## Exercise requirements
Only the lines from the one containing "You are a computer-use" through the end of the entries are to be copied, exactly and without pictures, please.

## The data
_ _ _ _ _ _ _

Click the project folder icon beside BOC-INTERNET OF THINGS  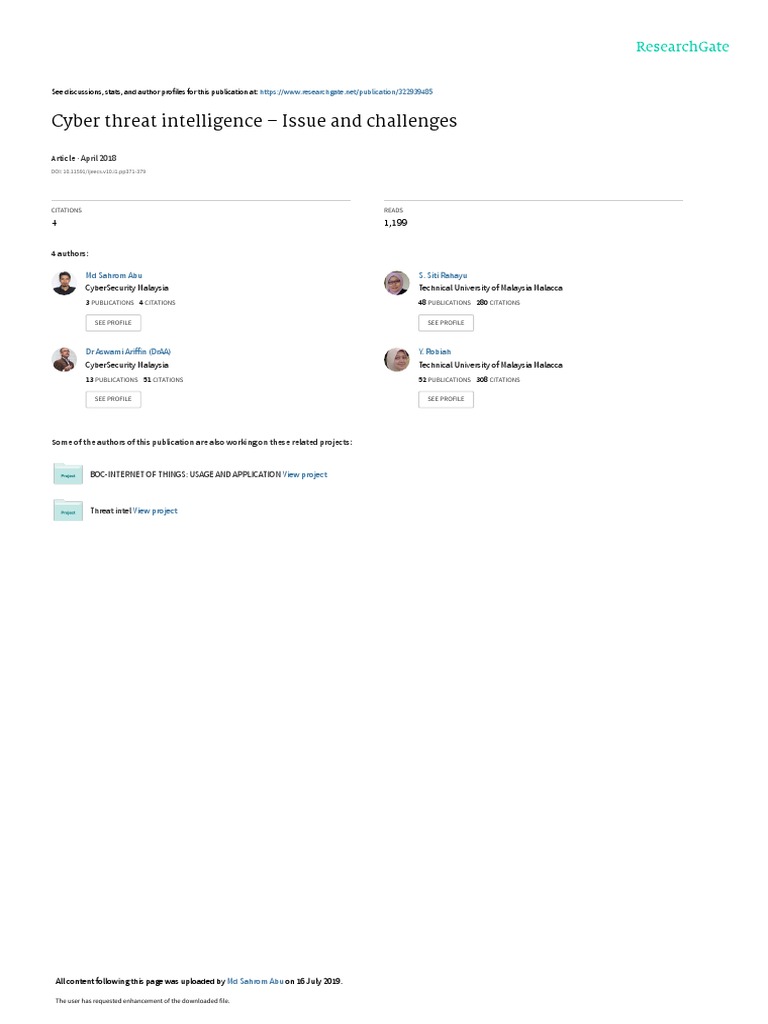click(68, 474)
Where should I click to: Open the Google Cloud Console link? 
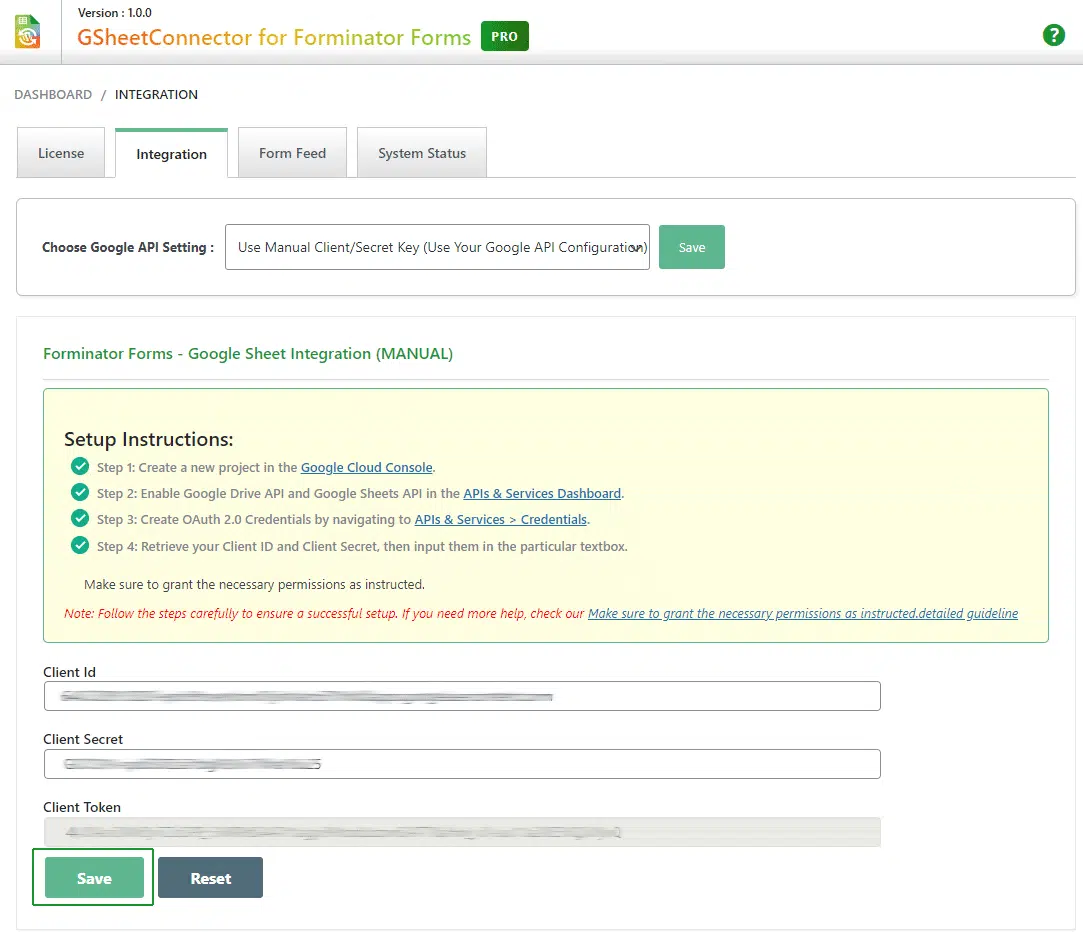pyautogui.click(x=366, y=467)
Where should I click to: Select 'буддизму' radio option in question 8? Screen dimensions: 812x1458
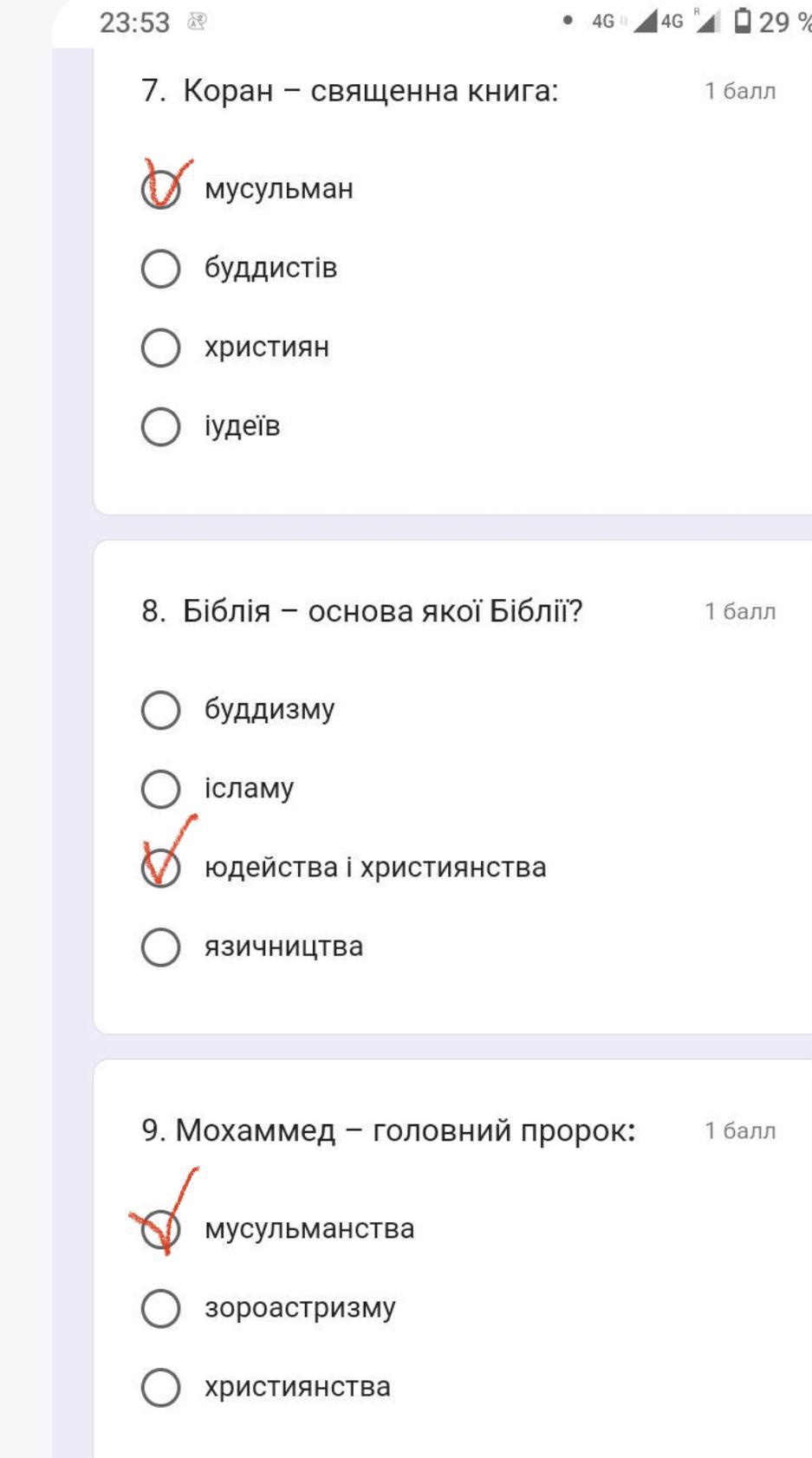[x=161, y=710]
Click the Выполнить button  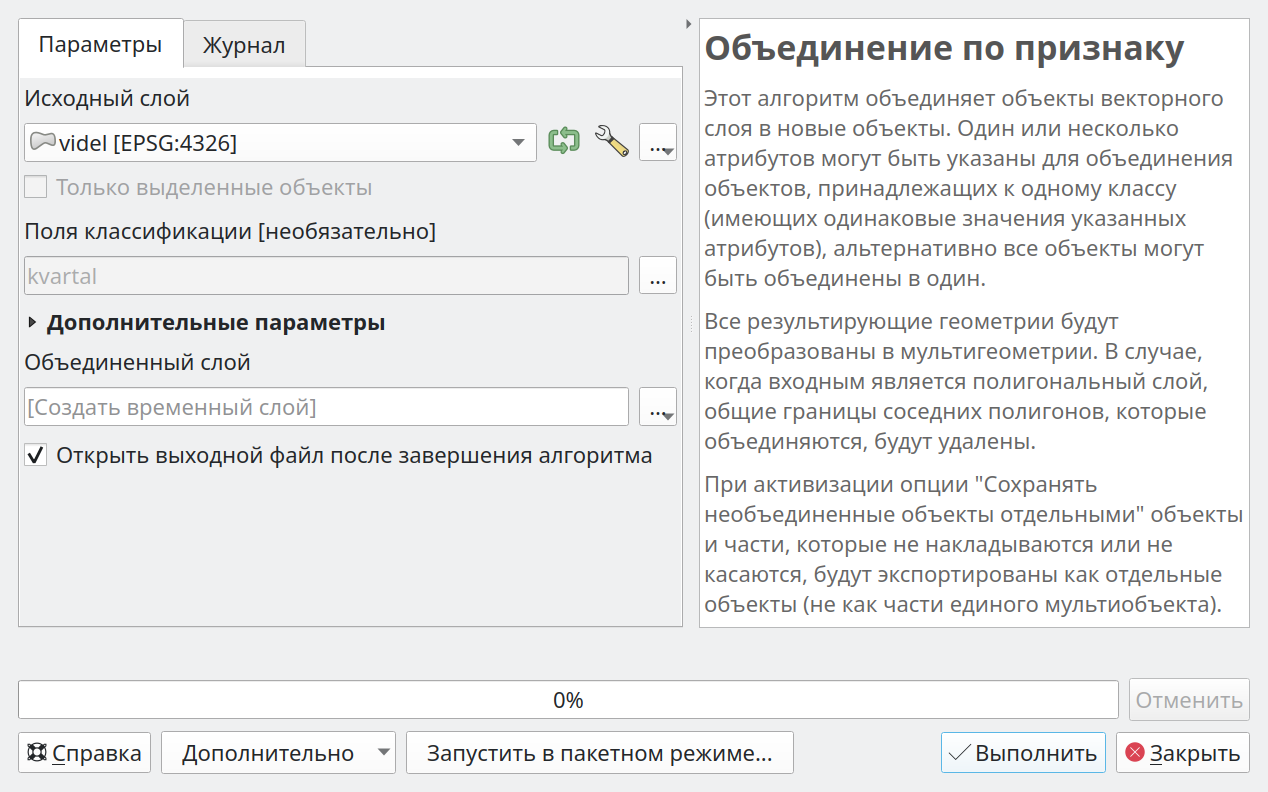pos(1023,753)
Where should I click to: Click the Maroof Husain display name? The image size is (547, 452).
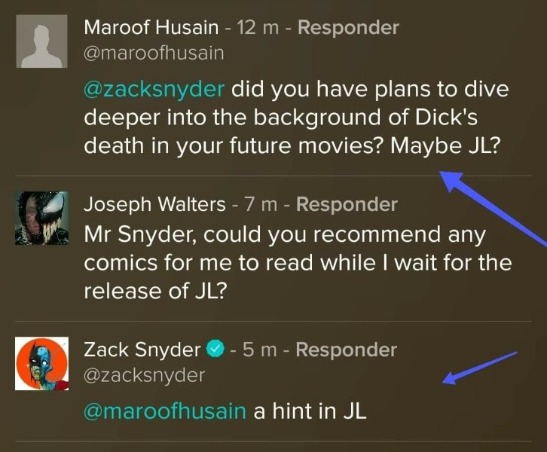[x=151, y=27]
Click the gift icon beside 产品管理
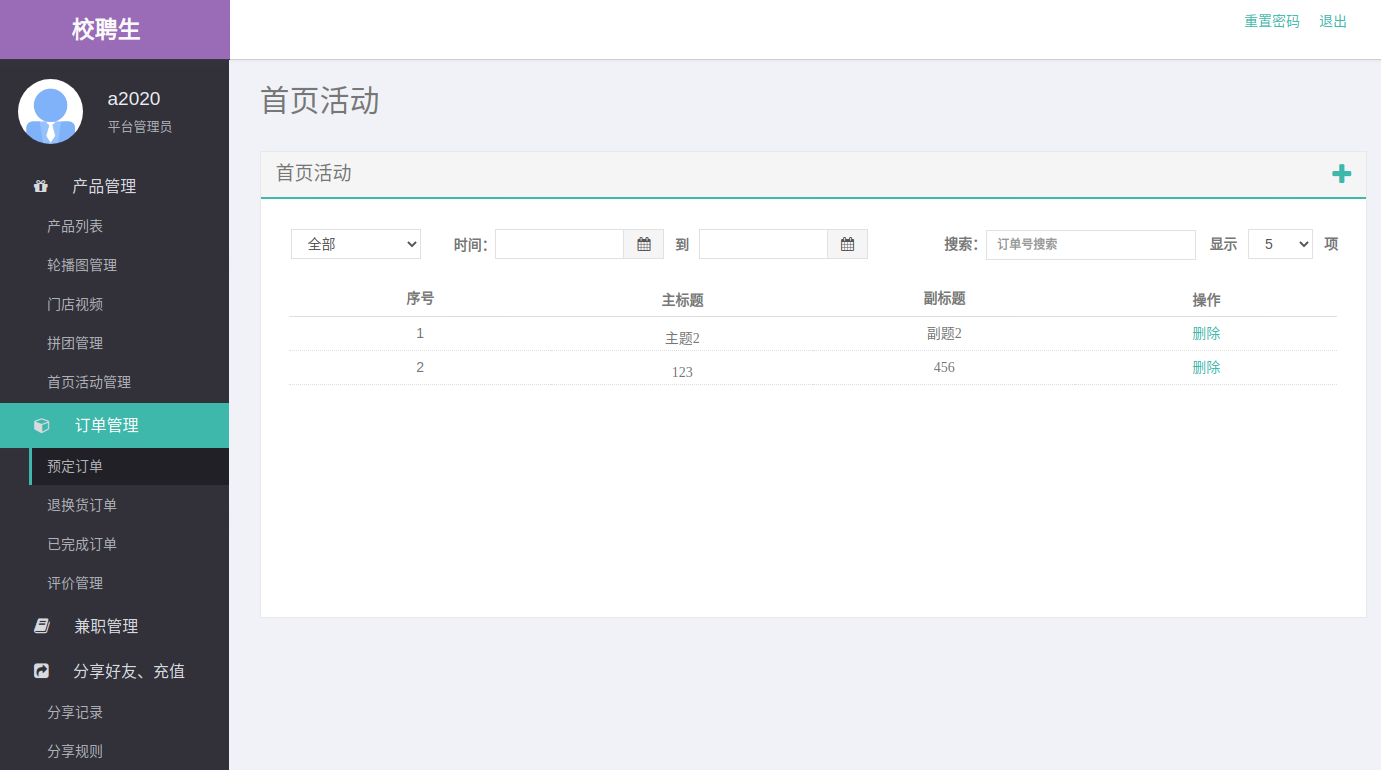 tap(41, 186)
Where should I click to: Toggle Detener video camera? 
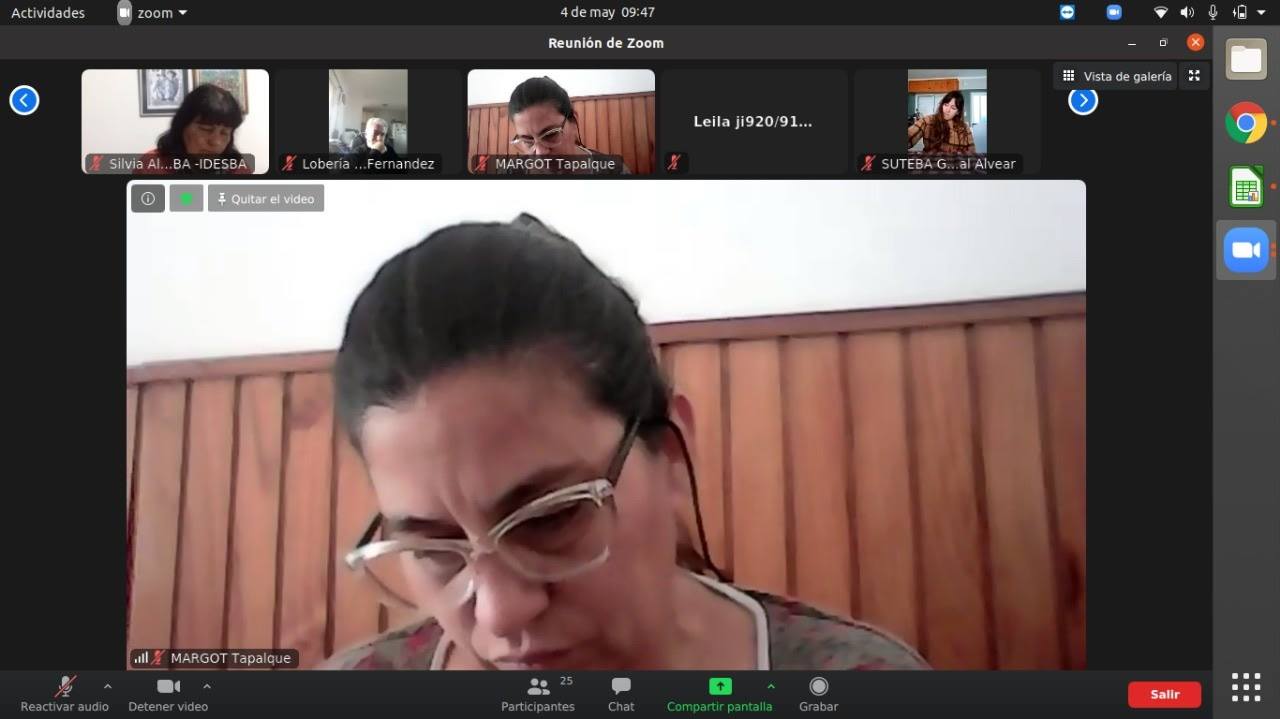[168, 687]
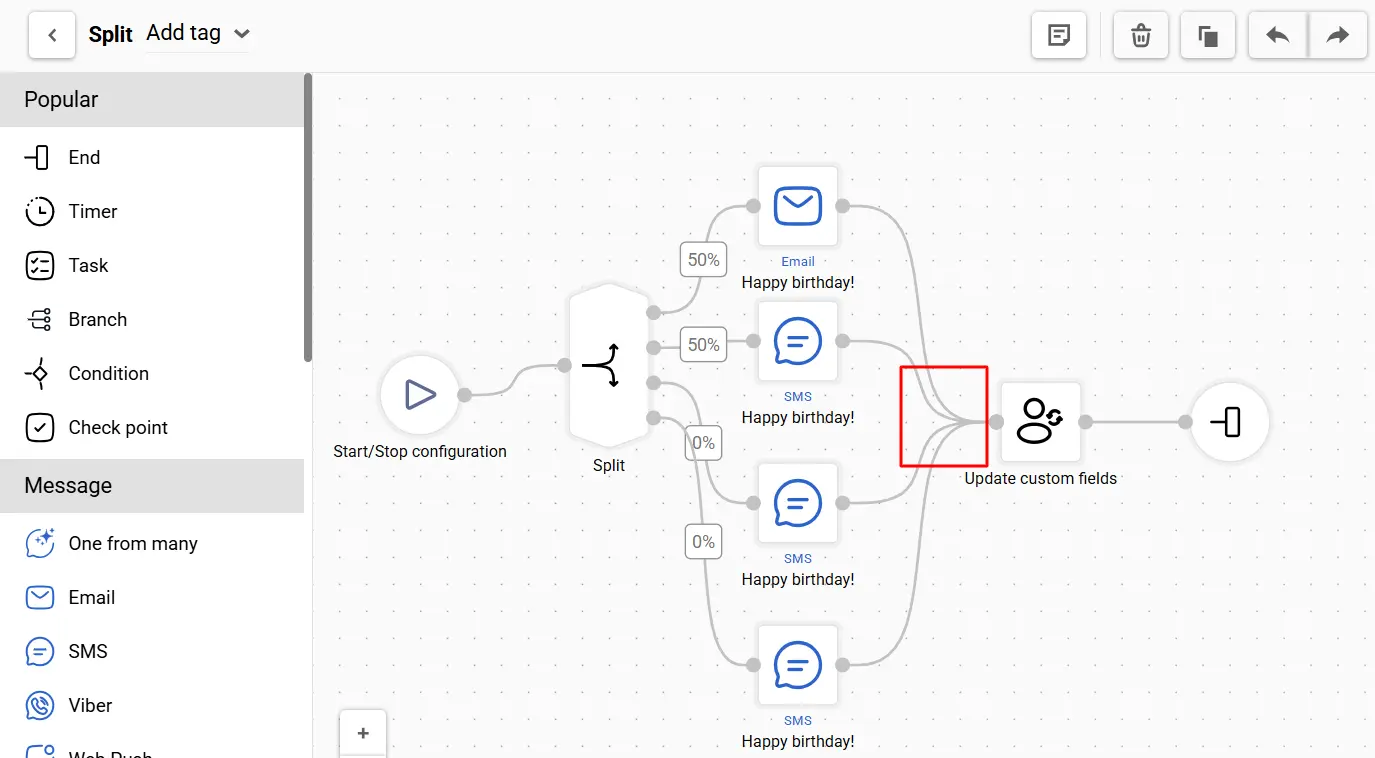
Task: Select the Check point block
Action: (118, 427)
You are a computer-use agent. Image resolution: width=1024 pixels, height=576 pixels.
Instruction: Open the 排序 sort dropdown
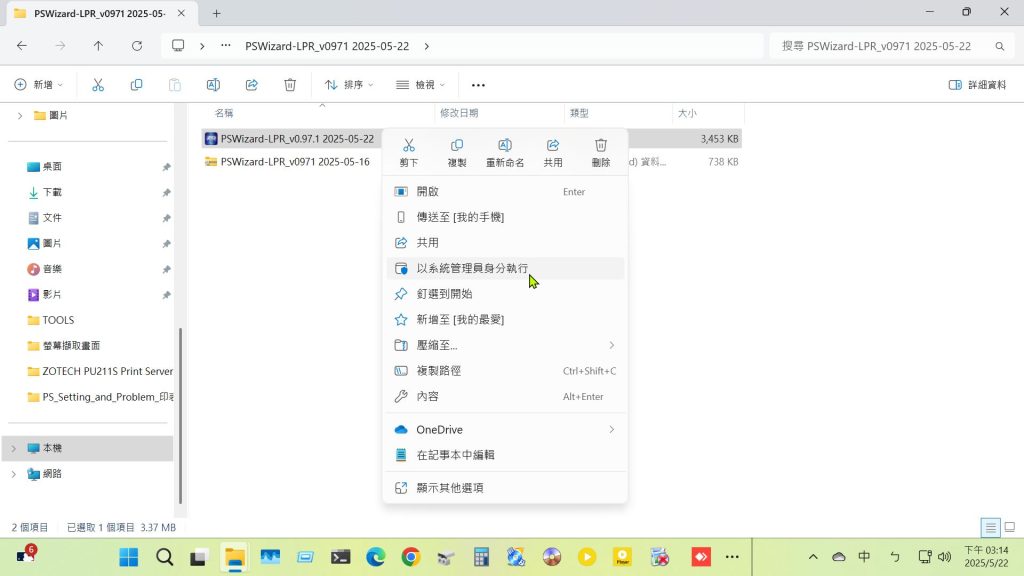click(x=349, y=85)
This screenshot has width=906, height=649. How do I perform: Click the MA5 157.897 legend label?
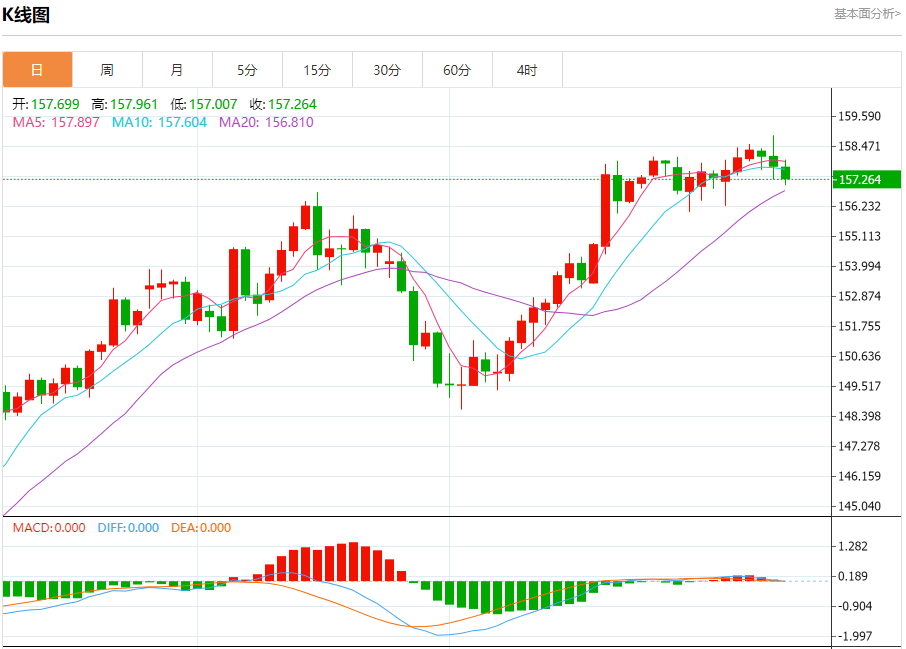[x=56, y=122]
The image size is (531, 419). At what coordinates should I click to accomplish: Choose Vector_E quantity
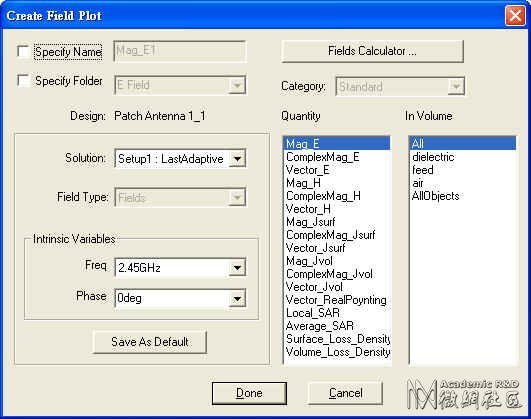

_ _ _ _ _ _ _

## Response below
You are a computer-use agent. Image resolution: width=1024 pixels, height=576 pixels.
Instruction: Open the 排序 sort dropdown
click(x=349, y=85)
This screenshot has width=906, height=649. How do I perform: Click the MA5 157.897 legend label?
[x=56, y=122]
The image size is (531, 419). At what coordinates should I click to accomplish: Choose Vector_E quantity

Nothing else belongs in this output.